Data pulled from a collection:
━━━━━━━━━━━━━━━━━━━━━━━━━━━━━━

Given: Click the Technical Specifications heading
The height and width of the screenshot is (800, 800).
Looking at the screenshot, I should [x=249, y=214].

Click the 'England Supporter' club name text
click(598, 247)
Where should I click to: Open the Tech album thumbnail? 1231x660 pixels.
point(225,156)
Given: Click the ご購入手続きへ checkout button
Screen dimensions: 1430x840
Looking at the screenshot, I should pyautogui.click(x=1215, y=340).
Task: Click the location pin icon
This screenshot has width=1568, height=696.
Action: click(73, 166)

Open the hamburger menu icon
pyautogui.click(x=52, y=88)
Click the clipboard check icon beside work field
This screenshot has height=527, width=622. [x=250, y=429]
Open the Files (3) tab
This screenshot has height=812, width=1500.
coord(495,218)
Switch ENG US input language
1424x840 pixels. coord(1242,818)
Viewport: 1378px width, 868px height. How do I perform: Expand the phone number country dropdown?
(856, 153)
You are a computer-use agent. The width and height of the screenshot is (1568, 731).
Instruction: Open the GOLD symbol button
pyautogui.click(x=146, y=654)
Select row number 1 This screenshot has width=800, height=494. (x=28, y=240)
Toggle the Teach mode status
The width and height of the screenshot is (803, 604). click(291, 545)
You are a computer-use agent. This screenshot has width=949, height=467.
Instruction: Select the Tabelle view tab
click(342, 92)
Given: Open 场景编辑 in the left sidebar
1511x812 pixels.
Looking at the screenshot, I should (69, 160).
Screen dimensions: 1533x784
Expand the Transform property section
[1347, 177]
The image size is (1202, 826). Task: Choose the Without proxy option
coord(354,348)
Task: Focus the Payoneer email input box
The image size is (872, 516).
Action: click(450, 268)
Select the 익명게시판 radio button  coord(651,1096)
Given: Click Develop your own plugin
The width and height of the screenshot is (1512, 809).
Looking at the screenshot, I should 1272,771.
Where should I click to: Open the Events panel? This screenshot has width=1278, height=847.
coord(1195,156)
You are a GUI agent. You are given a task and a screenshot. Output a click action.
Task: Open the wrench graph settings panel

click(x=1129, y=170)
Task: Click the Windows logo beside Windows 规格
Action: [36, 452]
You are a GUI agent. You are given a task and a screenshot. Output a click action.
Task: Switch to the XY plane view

━━━━━━━━━━━━━━━━━━━━━━━━━━━━━━

### WHAT IS EXPECTED
Rewrite the stretch of the material from the line containing "Given: Click Develop your own plugin" through the end, swapping "panel" for "pane" and leaving everything else the same.

### THE OUTPUT
Given: Click Develop your own plugin
The width and height of the screenshot is (1512, 809).
Looking at the screenshot, I should 1272,771.
Where should I click to: Open the Events pane? This screenshot has width=1278, height=847.
coord(1195,156)
You are a GUI agent. You are given a task and a screenshot. Output a click action.
Task: Open the wrench graph settings pane

click(x=1129, y=170)
Task: Click the Windows logo beside Windows 规格
Action: [36, 452]
You are a GUI agent. You are given a task and a screenshot. Output a click action.
Task: Switch to the XY plane view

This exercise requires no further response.